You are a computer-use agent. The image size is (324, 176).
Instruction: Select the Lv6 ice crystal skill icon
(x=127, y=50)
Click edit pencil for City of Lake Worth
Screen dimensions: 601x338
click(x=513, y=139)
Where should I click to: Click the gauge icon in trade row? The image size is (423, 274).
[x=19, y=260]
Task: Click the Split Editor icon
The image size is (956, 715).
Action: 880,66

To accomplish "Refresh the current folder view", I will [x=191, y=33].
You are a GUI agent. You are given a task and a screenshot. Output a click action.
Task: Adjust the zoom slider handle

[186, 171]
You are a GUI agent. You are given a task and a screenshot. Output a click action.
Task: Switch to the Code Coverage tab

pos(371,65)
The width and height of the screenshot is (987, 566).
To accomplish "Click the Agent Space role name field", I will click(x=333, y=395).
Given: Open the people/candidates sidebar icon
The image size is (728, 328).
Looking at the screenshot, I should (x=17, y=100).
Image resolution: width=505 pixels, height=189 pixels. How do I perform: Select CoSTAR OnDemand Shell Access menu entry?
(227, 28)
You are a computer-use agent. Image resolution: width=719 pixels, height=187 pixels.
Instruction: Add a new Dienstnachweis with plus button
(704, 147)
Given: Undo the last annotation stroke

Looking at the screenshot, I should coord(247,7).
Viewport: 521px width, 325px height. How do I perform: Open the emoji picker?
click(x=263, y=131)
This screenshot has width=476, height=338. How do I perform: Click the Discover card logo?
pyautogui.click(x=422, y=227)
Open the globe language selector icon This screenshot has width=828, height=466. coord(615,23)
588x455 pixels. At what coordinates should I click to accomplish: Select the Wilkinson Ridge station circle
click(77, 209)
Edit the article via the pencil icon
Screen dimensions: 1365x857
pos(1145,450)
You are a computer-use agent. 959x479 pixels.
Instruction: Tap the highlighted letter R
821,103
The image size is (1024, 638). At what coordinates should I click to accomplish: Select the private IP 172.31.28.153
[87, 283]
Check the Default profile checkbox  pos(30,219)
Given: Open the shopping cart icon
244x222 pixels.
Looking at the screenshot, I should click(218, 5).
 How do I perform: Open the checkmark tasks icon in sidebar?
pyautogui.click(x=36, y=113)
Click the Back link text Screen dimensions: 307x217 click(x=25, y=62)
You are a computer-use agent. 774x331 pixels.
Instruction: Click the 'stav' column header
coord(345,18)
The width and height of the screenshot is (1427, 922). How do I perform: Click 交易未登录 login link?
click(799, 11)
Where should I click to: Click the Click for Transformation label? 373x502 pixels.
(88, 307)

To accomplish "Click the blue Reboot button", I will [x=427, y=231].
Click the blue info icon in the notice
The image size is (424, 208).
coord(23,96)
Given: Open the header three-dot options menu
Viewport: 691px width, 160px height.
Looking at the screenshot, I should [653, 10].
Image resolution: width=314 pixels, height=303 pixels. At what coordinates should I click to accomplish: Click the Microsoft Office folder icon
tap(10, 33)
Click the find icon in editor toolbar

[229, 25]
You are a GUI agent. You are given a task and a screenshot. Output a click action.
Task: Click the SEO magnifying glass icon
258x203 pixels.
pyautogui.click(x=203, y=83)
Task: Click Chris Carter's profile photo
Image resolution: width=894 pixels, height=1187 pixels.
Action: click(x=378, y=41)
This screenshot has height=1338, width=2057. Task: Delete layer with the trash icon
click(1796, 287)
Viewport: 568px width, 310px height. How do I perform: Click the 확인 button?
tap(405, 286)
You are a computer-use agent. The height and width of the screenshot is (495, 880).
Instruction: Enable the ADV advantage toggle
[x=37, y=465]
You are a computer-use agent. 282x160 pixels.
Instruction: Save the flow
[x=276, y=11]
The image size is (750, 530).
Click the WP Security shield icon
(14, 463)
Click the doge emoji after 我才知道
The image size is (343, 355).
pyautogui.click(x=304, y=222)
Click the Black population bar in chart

━━━━━━━━━━

## REQUIRED WORK:
Rewrite all of the lines above, substituting "desktop automation agent" for every occurrence of "computer-use agent" and leaving everything else untouched.

## EXERCISE SOLUTION:
You are a desktop automation agent. The image size is (324, 176).
Instruction: Select the Lv6 ice crystal skill icon
(x=127, y=50)
Click edit pencil for City of Lake Worth
Screen dimensions: 601x338
click(x=513, y=139)
Where should I click to: Click the gauge icon in trade row? The image size is (423, 274).
[x=19, y=260]
Task: Click the Split Editor icon
The image size is (956, 715).
Action: 880,66

To accomplish "Refresh the current folder view", I will [x=191, y=33].
You are a GUI agent. You are given a task and a screenshot. Output a click action.
Task: Adjust the zoom slider handle

[186, 171]
You are a GUI agent. You are given a task and a screenshot. Output a click action.
Task: Switch to the Code Coverage tab

pos(371,65)
The width and height of the screenshot is (987, 566).
To accomplish "Click the Agent Space role name field", I will click(x=333, y=395).
Given: Open the people/candidates sidebar icon
The image size is (728, 328).
Looking at the screenshot, I should (x=17, y=100).
Image resolution: width=505 pixels, height=189 pixels. How do I perform: Select CoSTAR OnDemand Shell Access menu entry?
(227, 28)
You are a desktop automation agent. Image resolution: width=719 pixels, height=187 pixels.
Instruction: Add a new Dienstnachweis with plus button
(704, 147)
Given: Undo the last annotation stroke

Looking at the screenshot, I should coord(247,7).
Viewport: 521px width, 325px height. How do I perform: Open the emoji picker?
click(x=263, y=131)
This screenshot has width=476, height=338. How do I perform: Click the Discover card logo?
pyautogui.click(x=422, y=227)
Open the globe language selector icon This screenshot has width=828, height=466. coord(615,23)
588x455 pixels. At what coordinates should I click to accomplish: Select the Wilkinson Ridge station circle
click(77, 209)
Edit the article via the pencil icon
Screen dimensions: 1365x857
pos(1145,450)
You are a desktop automation agent. 959x479 pixels.
Instruction: Tap the highlighted letter R
821,103
The image size is (1024, 638). At what coordinates should I click to accomplish: Select the private IP 172.31.28.153
[87, 283]
Check the Default profile checkbox  pos(30,219)
Given: Open the shopping cart icon
244x222 pixels.
Looking at the screenshot, I should click(218, 5).
 How do I perform: Open the checkmark tasks icon in sidebar?
pyautogui.click(x=36, y=113)
Click the Back link text Screen dimensions: 307x217 click(x=25, y=62)
You are a desktop automation agent. 774x331 pixels.
Instruction: Click the 'stav' column header
coord(345,18)
The width and height of the screenshot is (1427, 922). How do I perform: Click 交易未登录 login link?
click(799, 11)
Where should I click to: Click the Click for Transformation label? 373x502 pixels.
(88, 307)

To accomplish "Click the blue Reboot button", I will [x=427, y=231].
Click the blue info icon in the notice
The image size is (424, 208).
coord(23,96)
Given: Open the header three-dot options menu
Viewport: 691px width, 160px height.
Looking at the screenshot, I should [653, 10].
Image resolution: width=314 pixels, height=303 pixels. At what coordinates should I click to accomplish: Click the Microsoft Office folder icon
tap(10, 33)
Click the find icon in editor toolbar

[229, 25]
You are a GUI agent. You are given a task and a screenshot. Output a click action.
Task: Click the SEO magnifying glass icon
258x203 pixels.
pyautogui.click(x=203, y=83)
Task: Click Chris Carter's profile photo
Image resolution: width=894 pixels, height=1187 pixels.
Action: click(x=378, y=41)
This screenshot has height=1338, width=2057. Task: Delete layer with the trash icon
click(1796, 287)
Viewport: 568px width, 310px height. How do I perform: Click the 확인 button?
tap(405, 286)
You are a desktop automation agent. The height and width of the screenshot is (495, 880).
Instruction: Enable the ADV advantage toggle
[x=37, y=465]
You are a desktop automation agent. 282x160 pixels.
Instruction: Save the flow
[x=276, y=11]
The image size is (750, 530).
Click the WP Security shield icon
(14, 463)
Click the doge emoji after 我才知道
The image size is (343, 355).
pyautogui.click(x=304, y=222)
Click the Black population bar in chart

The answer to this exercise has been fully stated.